In maart 1946 bereikte het Pools-Oekraïense conflict in de regio's Brest en Zhabinsk zijn hoogtepunt. In het Zhabinka-district was er toen een vuurgevecht tussen de militanten van de AK van luitenant "Viktor" en de strijd van de OUN van een zekere "Falcon". De Banderaieten trokken zich terug en verschenen niet meer op die plaatsen, maar de Akovieten besloten wraak te nemen.

Volgens de archieven van het ministerie van Binnenlandse Zaken viel in de vroege ochtend van 11 maart 1946 een grote bende Akovtsy het dorp Saleyki binnen met ongeveer 30 gewapende militanten, geleid door het eerder genoemde hoofd van de afdeling Zhabinsk van de 47e Brest omweg van de AK, luitenant Artemy Fedinsky "Viktor". Vervolgens zullen we het verhaal vertellen van een inwoner van dat dorp, de Oekraïense Galina Naumenko, die toen 23 jaar oud was.
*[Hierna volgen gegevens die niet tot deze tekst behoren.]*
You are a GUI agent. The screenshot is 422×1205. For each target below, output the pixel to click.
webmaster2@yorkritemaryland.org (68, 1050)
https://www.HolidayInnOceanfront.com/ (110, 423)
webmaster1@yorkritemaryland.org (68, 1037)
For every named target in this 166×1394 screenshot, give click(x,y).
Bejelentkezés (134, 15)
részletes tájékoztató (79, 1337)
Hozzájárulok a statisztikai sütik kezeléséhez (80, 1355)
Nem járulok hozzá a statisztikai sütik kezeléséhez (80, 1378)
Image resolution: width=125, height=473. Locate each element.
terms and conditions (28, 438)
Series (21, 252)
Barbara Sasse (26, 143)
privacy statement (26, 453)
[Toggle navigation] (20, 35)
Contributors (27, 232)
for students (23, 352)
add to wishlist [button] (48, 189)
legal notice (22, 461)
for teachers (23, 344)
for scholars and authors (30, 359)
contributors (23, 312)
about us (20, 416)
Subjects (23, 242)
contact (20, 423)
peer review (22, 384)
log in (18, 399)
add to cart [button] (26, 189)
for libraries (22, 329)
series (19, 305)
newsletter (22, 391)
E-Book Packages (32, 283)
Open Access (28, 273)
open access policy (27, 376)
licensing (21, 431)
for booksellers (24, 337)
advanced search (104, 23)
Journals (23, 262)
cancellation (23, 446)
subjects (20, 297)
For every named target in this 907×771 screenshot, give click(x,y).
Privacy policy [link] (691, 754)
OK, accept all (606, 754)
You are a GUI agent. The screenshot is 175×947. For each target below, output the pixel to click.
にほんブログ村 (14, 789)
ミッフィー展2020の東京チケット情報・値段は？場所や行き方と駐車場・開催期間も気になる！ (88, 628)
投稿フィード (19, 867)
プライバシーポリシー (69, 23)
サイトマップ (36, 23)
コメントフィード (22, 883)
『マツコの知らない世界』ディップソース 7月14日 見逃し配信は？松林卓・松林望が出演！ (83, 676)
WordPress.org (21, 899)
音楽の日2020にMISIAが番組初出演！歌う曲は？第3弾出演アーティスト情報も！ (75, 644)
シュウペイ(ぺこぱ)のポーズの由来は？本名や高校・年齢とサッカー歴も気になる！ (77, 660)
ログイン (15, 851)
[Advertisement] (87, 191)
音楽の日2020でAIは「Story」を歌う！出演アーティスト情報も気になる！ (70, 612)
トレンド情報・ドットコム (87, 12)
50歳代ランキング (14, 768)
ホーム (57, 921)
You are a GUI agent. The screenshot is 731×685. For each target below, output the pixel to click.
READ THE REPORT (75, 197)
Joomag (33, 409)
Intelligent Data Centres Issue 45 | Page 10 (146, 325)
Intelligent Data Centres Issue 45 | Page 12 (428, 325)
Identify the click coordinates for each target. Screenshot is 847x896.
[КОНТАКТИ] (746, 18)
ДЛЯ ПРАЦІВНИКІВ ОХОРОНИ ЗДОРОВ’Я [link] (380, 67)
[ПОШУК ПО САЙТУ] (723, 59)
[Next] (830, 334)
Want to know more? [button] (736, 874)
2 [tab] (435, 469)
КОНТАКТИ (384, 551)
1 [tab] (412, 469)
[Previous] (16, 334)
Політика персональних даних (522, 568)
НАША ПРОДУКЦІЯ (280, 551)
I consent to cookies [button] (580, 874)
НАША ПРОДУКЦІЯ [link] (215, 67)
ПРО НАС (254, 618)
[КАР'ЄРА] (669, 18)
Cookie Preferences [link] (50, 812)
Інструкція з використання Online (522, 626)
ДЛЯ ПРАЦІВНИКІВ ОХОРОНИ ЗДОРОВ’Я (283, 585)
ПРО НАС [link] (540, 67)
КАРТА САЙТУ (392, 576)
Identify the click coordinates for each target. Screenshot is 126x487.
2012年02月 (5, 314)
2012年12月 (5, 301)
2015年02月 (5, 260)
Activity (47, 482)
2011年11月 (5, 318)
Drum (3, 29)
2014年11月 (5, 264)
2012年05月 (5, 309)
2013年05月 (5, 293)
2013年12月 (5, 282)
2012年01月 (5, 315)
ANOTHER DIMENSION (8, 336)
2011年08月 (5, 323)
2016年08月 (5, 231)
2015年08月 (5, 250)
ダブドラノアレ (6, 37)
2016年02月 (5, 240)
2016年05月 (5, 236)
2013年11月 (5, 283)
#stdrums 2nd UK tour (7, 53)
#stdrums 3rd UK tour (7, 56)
'Het is nog maar het begin van de dag, het was vroeg in de ochtend. Ik hoor iemand aan de deur rammelen. Wij allemaal, mijn moeder, mijn zus en mijn man werden wakker. Mijn zus rent naar het raam en roept dat Polen-bandieten het dorp zijn binnengekomen…

Wij allemaal Oekraïners die in het dorp waren, ongeveer 40 mensen werden naar het centrum van het dorp gebracht, vlakbij één groot huis. De rest van het dorp stond op en begon te kijken… En hoe begonnen ze ons te slaan! Een gangster sloeg een meisje met een geweerkolf en ze stierf twee dagen later…

We waren allemaal zonder wapens. En twee mannen, als hun leider-officier, vielen aan en hij schoot op hen met een pistool. En hij maakte het derde schot naar boven, zodat zijn mensen zouden kalmeren. Ze omringden ons en hij vroeg luid: "Wie van jullie is Bandera?" We waren allemaal stil. We hebben hier nog nooit Bandera gehad. En toen trokken ze drie van onze mannen uit de menigte, brachten ze naar een ander huis, en twee mitrailleurschutters stonden voor hen. Die officier zwaaide met zijn hand naar hen, en ze schoten ze neer.

Toen stuurde hij ons naar onze huizen en zei dat als we Bandera helpen, hij het hele dorp zal platbranden. We begonnen net te vertrekken, en de bandieten haalden ons in en begonnen de jonge meisjes te molesteren … God had genade met mij en vele andere vrouwen, maar mijn zus en nog drie andere … Ze verliet het huis en niemand zag haar niet meer."

In totaal kwamen toen 4 inwoners van het dorp Saleyki om het leven. Soortgelijke interetnische represailles, voornamelijk tegen Oekraïners door militanten van de AK, gingen door tot 1947.